▶ Excerpt provided:

Start

How about:
void part(const int a[], int n_a, int g1[], int g2[])
{
int i, j, k;
/* diff = sum(g1) - sum(g2) */
int diff;
sort(a, n_a);
diff = 0;
for (i = 0, j = n_a - 1, k = 0; i < j; ++k, ++i, --j)
{
if ((a[i] > a[j]) == (diff > 0))
{
g1[k] = a[j];
g2[k] = a[i];
}
else
{
g1[k] = a[i];
g2[k] = a[j];
}
diff += g1[k] - g2[k];
}
}
On May 14, 2:30 pm, Amir hossein Shahriari
<[email protected]> wrote:
> @karas: your solution is greedy and its wrong e.g. for {1,2,3,4,5,100} your
> diff would be 95 but the best result is 91
>
> i think we can solve this problem by dynamic programming but not a simple
> one! since the size of the two subsets must be equal.
> so it's DP solution has at least 3 dimensions: tow dimensions representing
> the number of elements in each subset and another for the difference between
> their sums
>
>
>
> On Fri, May 14, 2010 at 10:11 PM, W Karas <[email protected]> wrote:
> > On May 14, 4:51 am, divya <[email protected]> wrote:
> > > Algorithm to partition set of numbers into two s.t. diff bw their
> > > sum is min and they hav equal num of elements
>
> > void part(const int a[], int n_a, int g1[], int g2[])

End

▶ Exercise set:
1. Answer these questions from the forum thread on partitioning numbers:
(a) What is the name of the function in the posted code?
(b) For the set {1,2,3,4,5,100}, what difference would the greedy solution give, and what is the best result?
(c) At least how many dimensions does the proposed dynamic programming solution have?
2. From the listing, print the part that opens with the line containing "fa fa-certificate;Tecnico FMI" and closes with the line containing "stycznia (129, 328)", both lines included, leaving out any pictures.
The forum thread above and the listing that comes next are unrelated material.

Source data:
Start

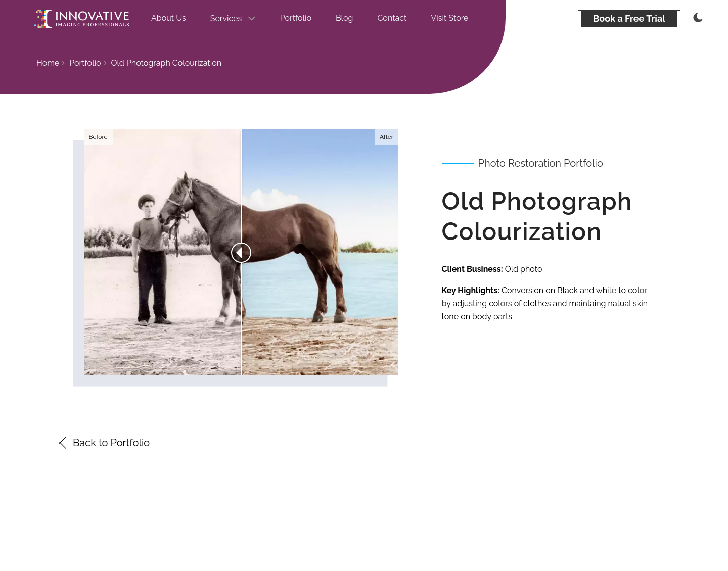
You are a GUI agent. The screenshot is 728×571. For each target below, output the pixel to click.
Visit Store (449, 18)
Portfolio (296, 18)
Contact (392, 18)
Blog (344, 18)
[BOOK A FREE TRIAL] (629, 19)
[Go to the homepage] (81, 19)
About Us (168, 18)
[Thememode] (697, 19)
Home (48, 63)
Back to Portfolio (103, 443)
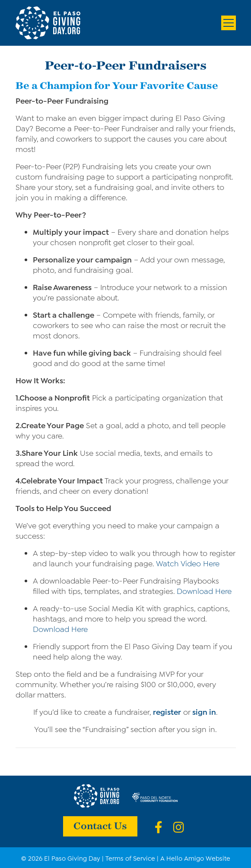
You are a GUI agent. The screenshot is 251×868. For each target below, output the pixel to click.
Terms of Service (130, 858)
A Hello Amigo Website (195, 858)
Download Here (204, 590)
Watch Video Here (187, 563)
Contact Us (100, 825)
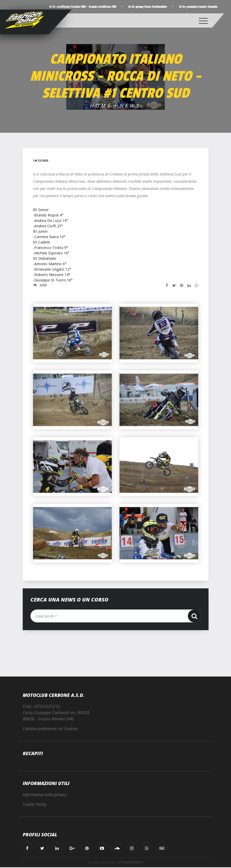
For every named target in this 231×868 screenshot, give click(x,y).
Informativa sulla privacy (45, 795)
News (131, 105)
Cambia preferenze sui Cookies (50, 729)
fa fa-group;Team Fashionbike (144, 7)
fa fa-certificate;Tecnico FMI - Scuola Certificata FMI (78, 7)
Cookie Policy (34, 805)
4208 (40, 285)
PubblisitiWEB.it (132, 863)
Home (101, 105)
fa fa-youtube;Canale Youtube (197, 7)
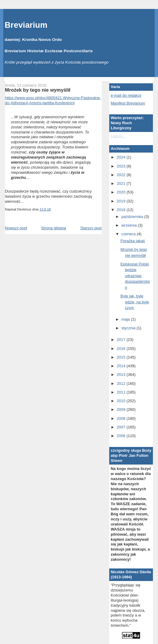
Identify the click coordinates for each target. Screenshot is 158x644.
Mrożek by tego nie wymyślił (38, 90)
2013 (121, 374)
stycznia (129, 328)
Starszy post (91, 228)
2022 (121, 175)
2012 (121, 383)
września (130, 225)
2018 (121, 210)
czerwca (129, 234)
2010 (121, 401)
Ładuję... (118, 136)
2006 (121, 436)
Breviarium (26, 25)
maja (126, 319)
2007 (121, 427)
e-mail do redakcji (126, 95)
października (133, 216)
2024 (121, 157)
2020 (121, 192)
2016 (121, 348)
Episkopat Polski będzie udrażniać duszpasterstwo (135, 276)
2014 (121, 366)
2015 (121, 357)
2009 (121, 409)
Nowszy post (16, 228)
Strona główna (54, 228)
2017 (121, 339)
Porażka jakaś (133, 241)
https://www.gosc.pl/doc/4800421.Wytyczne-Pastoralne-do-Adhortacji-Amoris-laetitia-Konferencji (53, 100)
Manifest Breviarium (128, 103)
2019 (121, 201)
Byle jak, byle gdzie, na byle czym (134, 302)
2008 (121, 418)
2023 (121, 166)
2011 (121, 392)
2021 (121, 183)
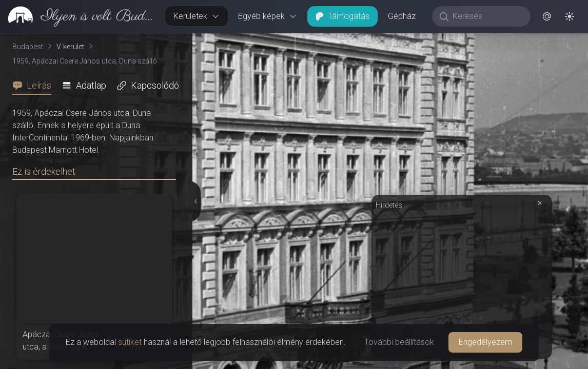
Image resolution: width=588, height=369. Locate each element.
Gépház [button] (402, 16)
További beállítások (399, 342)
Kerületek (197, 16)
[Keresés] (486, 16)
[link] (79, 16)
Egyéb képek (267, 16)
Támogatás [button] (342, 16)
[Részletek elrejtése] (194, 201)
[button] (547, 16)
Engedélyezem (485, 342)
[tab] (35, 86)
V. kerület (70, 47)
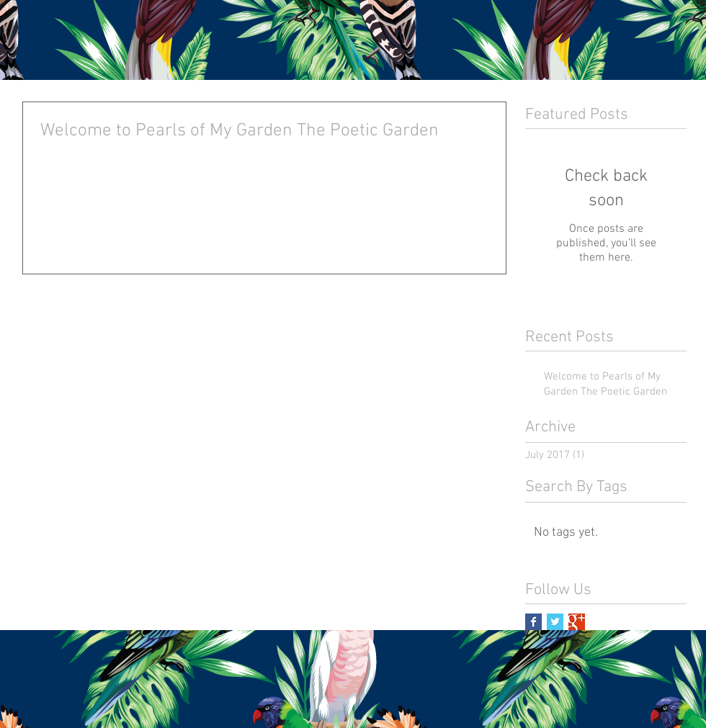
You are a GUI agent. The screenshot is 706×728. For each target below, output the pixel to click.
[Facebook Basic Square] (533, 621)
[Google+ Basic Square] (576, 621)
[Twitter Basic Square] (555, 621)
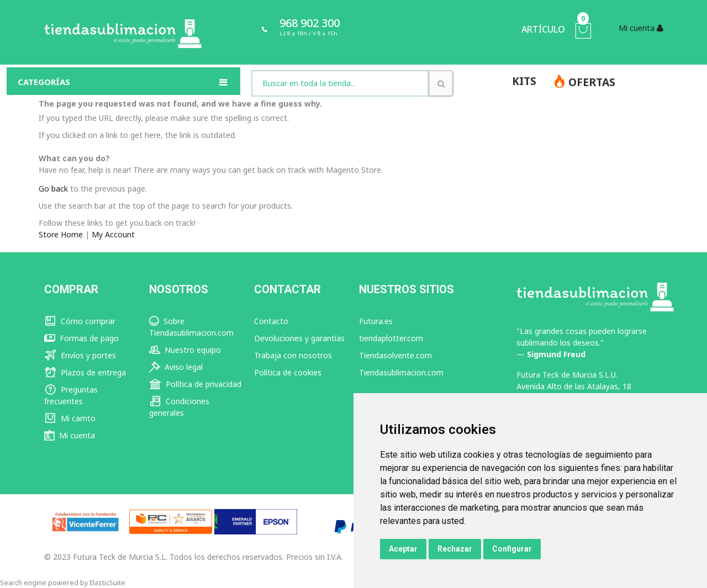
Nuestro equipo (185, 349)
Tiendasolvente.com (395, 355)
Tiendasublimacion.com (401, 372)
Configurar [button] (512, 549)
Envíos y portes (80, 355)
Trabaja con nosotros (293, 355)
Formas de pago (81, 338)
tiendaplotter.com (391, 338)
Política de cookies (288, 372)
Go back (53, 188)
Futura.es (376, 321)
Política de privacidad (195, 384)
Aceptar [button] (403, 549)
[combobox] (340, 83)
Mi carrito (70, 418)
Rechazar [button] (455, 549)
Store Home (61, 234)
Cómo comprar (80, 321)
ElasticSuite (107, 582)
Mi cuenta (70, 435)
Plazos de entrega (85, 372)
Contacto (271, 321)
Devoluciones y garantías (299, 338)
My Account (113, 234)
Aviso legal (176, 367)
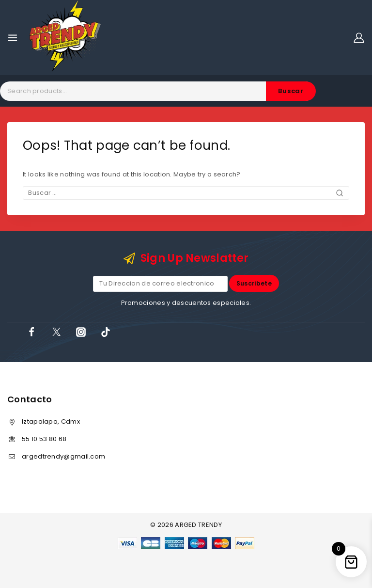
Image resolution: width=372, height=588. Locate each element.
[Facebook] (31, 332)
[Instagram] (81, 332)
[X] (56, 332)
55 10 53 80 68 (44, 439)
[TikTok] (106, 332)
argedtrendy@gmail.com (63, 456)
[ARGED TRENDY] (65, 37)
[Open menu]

End

▶ Answers to each task:
1.
(a) part
(b) The greedy solution would give 95; the best result is 91.
(c) At least 3

2.
fa fa-certificate;Tecnico FMI - Scuola Certificata FMI (78, 7)
Cookie Policy (34, 805)
4208 (40, 285)
PubblisitiWEB.it (132, 863)
Home (101, 105)
fa fa-youtube;Canale Youtube (197, 7)
Identify the click coordinates for each target. Screenshot is 158x644.
Mrożek by tego nie wymyślił (38, 90)
2013 (121, 374)
stycznia (129, 328)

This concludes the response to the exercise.